This ceaseless activity means you will never be able to bring the mind to stillness. It leaves one squarely sunk in suffering even though you may try to shut your eyes to it all. Through Dhamma practice one gradually realizes one's situation, and this conveys a steady easing of the suffering — as long as you aren't heedless. Whereas before you were always defeated and burned, now you prevail by turning the flame of mindfulness and wisdom back onto the defilements. So abandon your delinquent and heedless ways, and realize for yourself the benefits of Dhamma. When you take Dhamma to heart, it will keep the practice progressing, but inadequate effort will only reap you more and more misery. Resolve to practice until your final breath!

Don't be feeble and easily led astray. Those with mindfulness and wisdom will understand this advice, but those deficient and unpracticed will instead swallow the defilement's lures. Rather than surmounting suffering, their practice will then regress to its former state. Their attempt at skillfullness will mutate — through delusion — to become suffering and unskillfulness. They will criticize Dhamma practice as being futile and bad. If such a person submits to the defilements, Dhamma practice becomes impossible.

The practice of Dhamma involves great struggle and endurance. It's comparable to rowing against the current, for one needs great exertion to succeed. Going counter to the defilements is just as demanding, for they're always waiting their chance to drag one down to a lower level. If you aren't alert and don't utilize the Lord Buddha's Dhamma in examining yourself, your strength will fail. This is because mindfulness and wisdom remain weak and vacillating, especially when compared to the strength of the defilements. If you go over and combine with these tempters and agitators, you will be led wildly astray into turbulent obsessions.

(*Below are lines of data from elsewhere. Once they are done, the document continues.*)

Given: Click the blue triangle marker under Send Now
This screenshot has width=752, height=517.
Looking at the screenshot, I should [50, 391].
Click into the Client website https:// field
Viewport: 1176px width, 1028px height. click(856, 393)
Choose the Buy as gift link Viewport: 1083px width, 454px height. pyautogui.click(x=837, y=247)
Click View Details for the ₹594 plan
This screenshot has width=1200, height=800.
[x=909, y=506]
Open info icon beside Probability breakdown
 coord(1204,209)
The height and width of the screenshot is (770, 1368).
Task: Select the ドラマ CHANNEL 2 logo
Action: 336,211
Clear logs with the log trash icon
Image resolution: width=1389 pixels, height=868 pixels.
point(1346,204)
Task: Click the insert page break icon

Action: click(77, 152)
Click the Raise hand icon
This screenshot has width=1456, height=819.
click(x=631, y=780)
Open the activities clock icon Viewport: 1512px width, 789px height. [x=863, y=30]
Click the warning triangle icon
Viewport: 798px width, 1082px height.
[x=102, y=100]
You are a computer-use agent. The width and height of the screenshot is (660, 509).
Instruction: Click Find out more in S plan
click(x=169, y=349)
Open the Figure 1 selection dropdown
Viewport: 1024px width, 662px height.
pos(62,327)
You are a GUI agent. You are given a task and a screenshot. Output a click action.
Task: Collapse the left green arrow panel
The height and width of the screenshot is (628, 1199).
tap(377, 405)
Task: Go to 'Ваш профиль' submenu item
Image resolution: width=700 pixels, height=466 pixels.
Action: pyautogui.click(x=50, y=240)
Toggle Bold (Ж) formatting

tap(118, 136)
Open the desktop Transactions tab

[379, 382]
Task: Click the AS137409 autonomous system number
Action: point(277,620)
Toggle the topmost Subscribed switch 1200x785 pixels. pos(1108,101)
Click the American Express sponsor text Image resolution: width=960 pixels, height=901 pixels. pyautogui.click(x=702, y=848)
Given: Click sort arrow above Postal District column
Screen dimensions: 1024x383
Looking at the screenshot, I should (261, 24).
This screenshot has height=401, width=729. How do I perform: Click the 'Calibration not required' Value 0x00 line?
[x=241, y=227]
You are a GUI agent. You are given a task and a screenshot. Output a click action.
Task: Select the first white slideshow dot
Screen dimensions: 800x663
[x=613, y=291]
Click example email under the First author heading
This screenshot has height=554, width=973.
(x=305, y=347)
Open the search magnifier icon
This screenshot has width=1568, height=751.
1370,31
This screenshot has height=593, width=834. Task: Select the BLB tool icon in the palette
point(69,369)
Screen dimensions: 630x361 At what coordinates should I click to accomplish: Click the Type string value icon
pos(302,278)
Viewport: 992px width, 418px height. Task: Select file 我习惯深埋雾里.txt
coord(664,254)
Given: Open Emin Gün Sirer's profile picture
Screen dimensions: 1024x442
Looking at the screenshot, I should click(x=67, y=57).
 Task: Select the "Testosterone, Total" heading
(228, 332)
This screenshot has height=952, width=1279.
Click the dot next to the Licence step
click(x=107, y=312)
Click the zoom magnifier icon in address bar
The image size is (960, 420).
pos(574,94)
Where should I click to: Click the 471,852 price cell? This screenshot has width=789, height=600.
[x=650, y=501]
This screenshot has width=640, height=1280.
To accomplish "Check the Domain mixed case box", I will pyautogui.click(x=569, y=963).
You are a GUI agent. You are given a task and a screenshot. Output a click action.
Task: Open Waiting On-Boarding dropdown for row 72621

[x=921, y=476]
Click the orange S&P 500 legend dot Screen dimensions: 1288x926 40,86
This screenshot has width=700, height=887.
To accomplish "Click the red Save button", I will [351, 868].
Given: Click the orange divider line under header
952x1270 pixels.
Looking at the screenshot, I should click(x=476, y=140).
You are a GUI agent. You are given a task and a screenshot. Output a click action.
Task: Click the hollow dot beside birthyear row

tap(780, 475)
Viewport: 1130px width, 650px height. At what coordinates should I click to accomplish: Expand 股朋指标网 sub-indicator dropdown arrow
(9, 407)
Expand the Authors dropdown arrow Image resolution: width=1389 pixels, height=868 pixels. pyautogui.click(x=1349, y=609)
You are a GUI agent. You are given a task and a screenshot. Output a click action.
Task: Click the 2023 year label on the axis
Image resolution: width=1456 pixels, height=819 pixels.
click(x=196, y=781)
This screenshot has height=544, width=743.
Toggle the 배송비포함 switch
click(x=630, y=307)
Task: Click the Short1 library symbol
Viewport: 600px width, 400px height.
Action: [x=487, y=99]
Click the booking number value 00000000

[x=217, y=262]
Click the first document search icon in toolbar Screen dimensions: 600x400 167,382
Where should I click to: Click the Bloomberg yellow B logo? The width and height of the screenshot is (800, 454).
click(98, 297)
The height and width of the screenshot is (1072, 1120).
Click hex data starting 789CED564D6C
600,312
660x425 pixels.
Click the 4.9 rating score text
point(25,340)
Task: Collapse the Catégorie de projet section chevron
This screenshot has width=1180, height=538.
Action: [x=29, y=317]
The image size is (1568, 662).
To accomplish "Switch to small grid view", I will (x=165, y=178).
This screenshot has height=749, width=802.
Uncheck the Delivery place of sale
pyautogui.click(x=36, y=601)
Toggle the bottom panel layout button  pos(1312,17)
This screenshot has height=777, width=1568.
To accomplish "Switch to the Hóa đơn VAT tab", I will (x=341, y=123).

Dhamma practice is, then, a going against the current of suffering — because suffering is the crux of the problem. This is where you must focus your practice, because it's only by actually seeing suffering that you will be drawn to discover its root source. Wisdom will then be able to track down exactly where suffering springs from. For those with mindfulness and wisdom the arising of suffering is taken as the ideal opportunity to search out its original source — to be able cut it off there. Such investigation proceeds on many levels, from the coarse to the refined. It therefore also requires consultation and advice, so that you won't stumble. Otherwise you might fancy that you can figure it all out in your head. And that won't do at all.

There are many principles of Dhamma that the Lord Buddha left for our examination. However, it's not mandatory to learn about every one of them. Taking up just some of the more important schemes, such as the five aggregates1 or name-and-form,2 will be of much value. However, it does require a rigorous all-round examination, not just an occasional probe. This will lead to the arising of a feeling of weariness with the whole situation, so that the shackles of lust are loosened. Alertly guarding the sense-doors with tight supervision, will enable mindfulness to outdo any lapses into negligence. Whether talking, acting or thinking, be aware of whatever leads you into error. This persistent sustaining of mindfulness must continue with resolution, for it is the way to end your suffering. Mindfulness and wisdom stay retarded because the concern and interest in you are still not sensitive and subtle enough. The more refined and circumspect you become, the more mindfulness and wisdom are strengthened. So the Lord Buddha said: "Develop yourselves fully. Make mindfulness strong in the mind."3

The development of your practice through daily tasks follows on from the examination and control of the mind. This will become evident in its accomplishments and benefits, whether great or small. Increase your effort and don't be so easily disheartened. Don't forfeit such a golden opportunity, for your life is steadily dwindling and ebbing away.

The development of mindfulness and wisdom leads on to Dhamma maturity. However, if your defilements are gross and your wisdom coarse, you will have to take extra special care when you arrive at old age — and that eventually comes to us all. So grasp this moment to develop the faculties4 of faith, energy, mindfulness, samadhi and wisdom; all in balance together. Keep up a steadfast scrutiny and investigation and you'll find that the temptations of the world have lost their appeal. When you can see them as poisoned bait, the longing for worldly gains will cease. Dhamma then becomes the refuge and beacon of your life. With this assurance in yourself, you can only stride forward without any slipping back, while any uncertainty about the merit of Dhamma practice will make you waver and turn astray. So be very careful that you aren't pulled away towards the chasm and pit of fire.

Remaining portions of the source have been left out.